== Goal of the exercise ==
Beginning with the line that holds "Select the Windows, Mac, Linux monitor icon", output every remaining line of the material below exactly, and include none of the pictures.

== Information shown ==
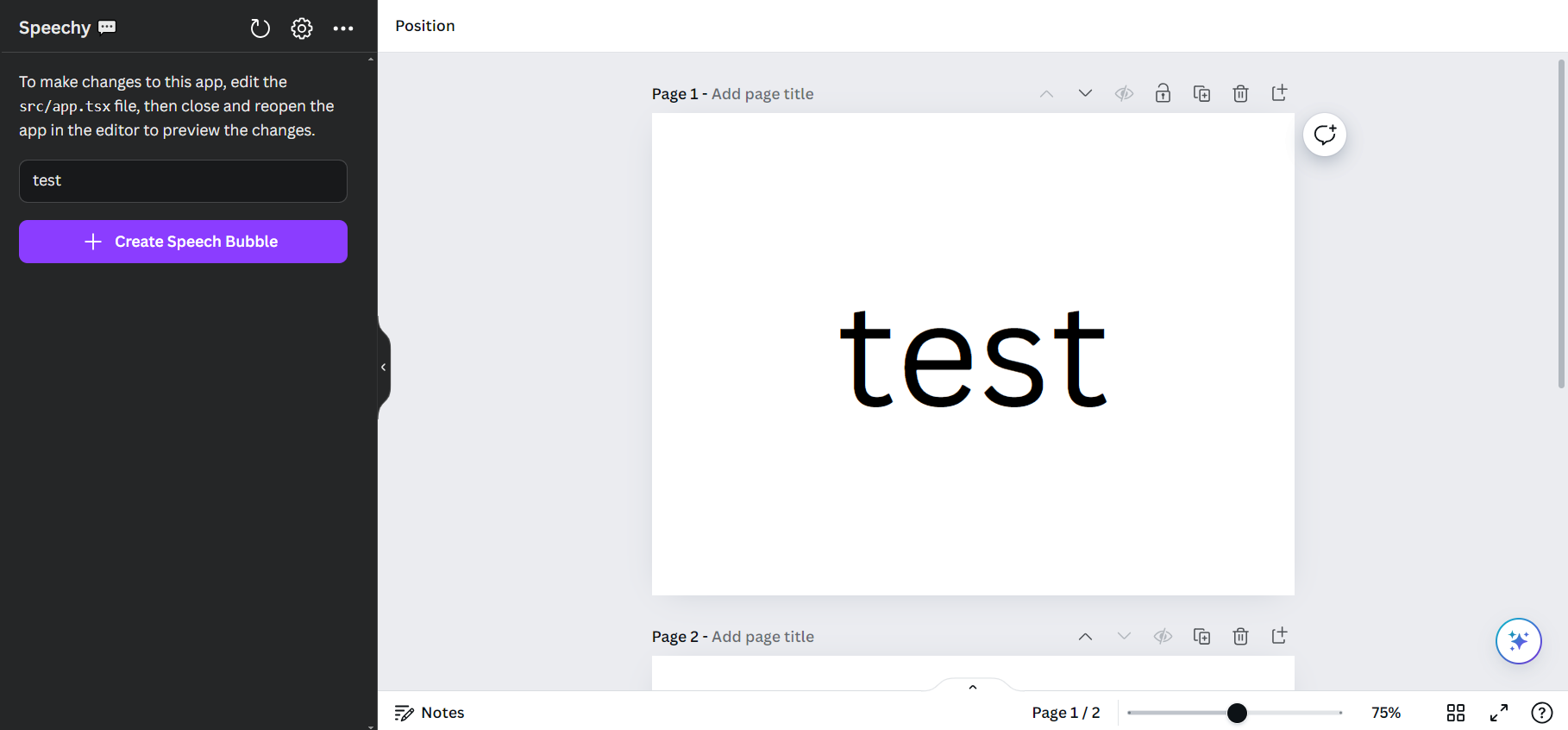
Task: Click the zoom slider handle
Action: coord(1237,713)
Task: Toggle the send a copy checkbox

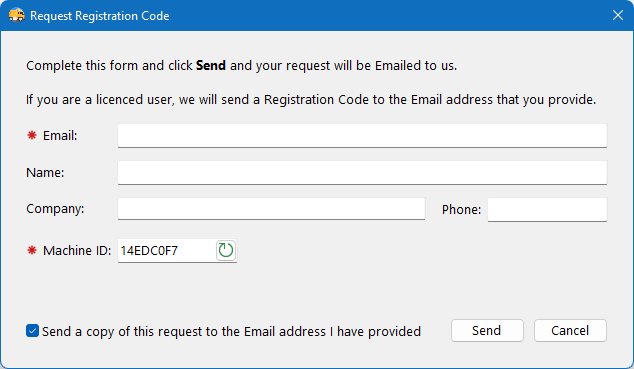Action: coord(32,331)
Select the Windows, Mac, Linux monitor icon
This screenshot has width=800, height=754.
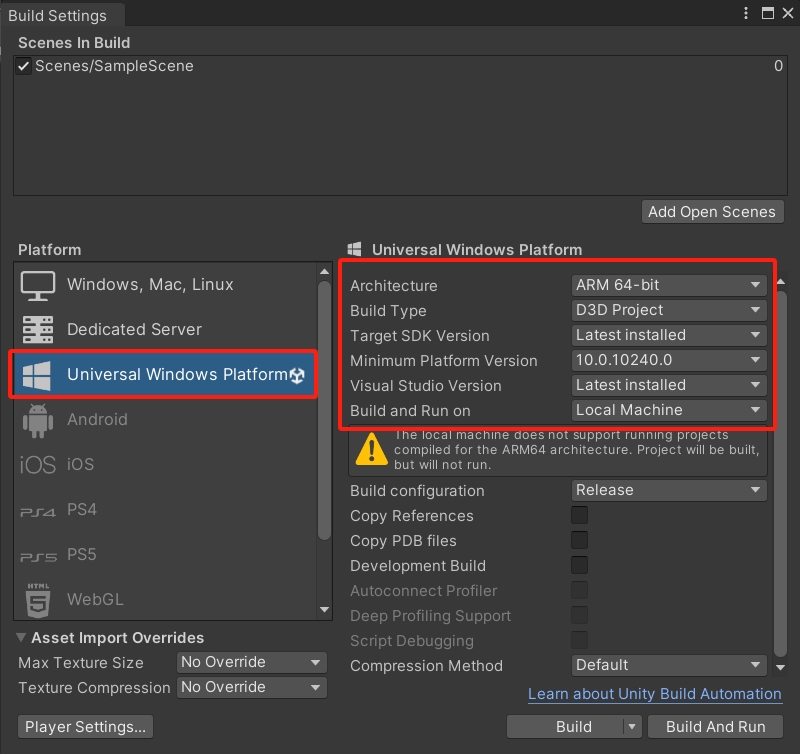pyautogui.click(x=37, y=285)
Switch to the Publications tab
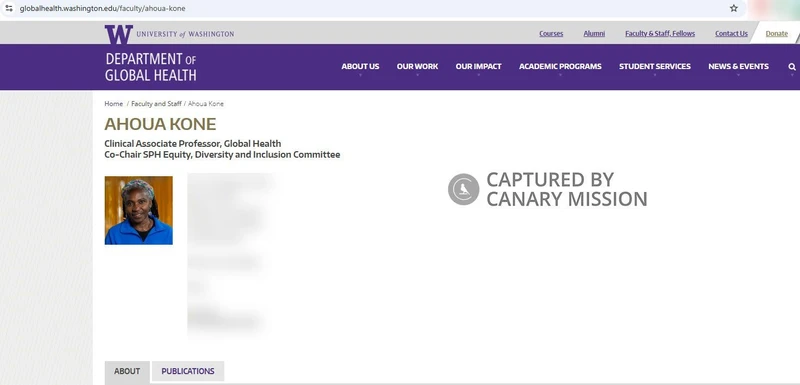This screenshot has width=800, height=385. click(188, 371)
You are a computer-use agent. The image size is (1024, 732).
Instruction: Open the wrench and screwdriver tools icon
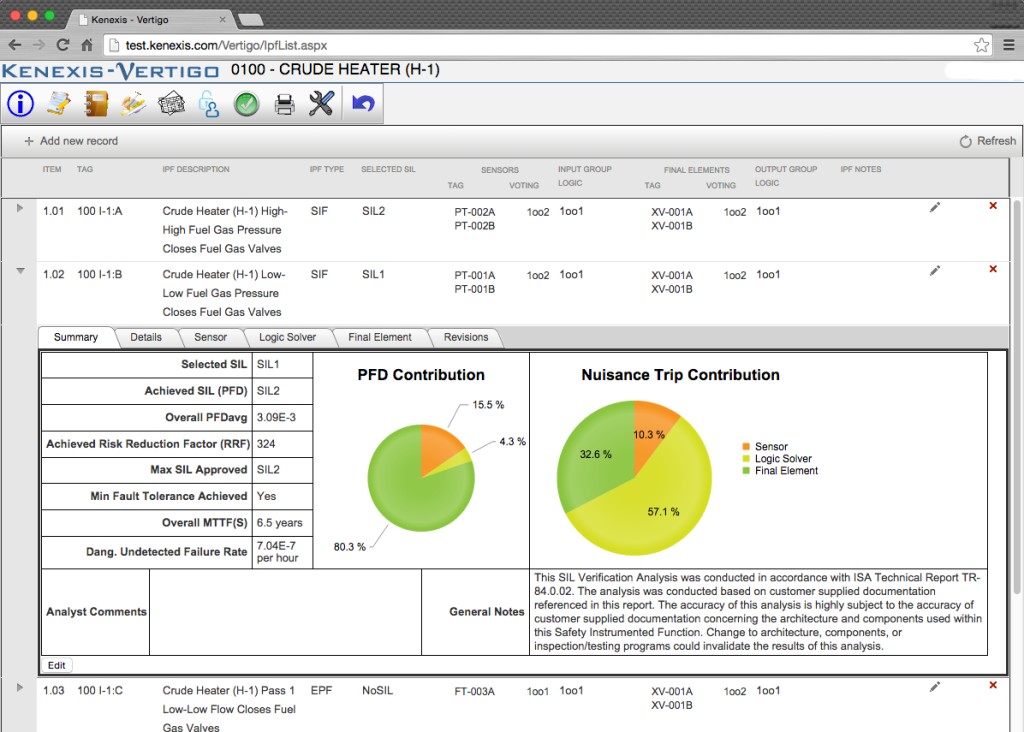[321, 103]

== Task result ==
Select the Windows, Mac, Linux monitor icon
This screenshot has width=800, height=754.
pyautogui.click(x=37, y=285)
Switch to the Publications tab
This screenshot has width=800, height=385. click(188, 371)
You are a computer-use agent. The image size is (1024, 732).
Instruction: Open the wrench and screwdriver tools icon
[321, 103]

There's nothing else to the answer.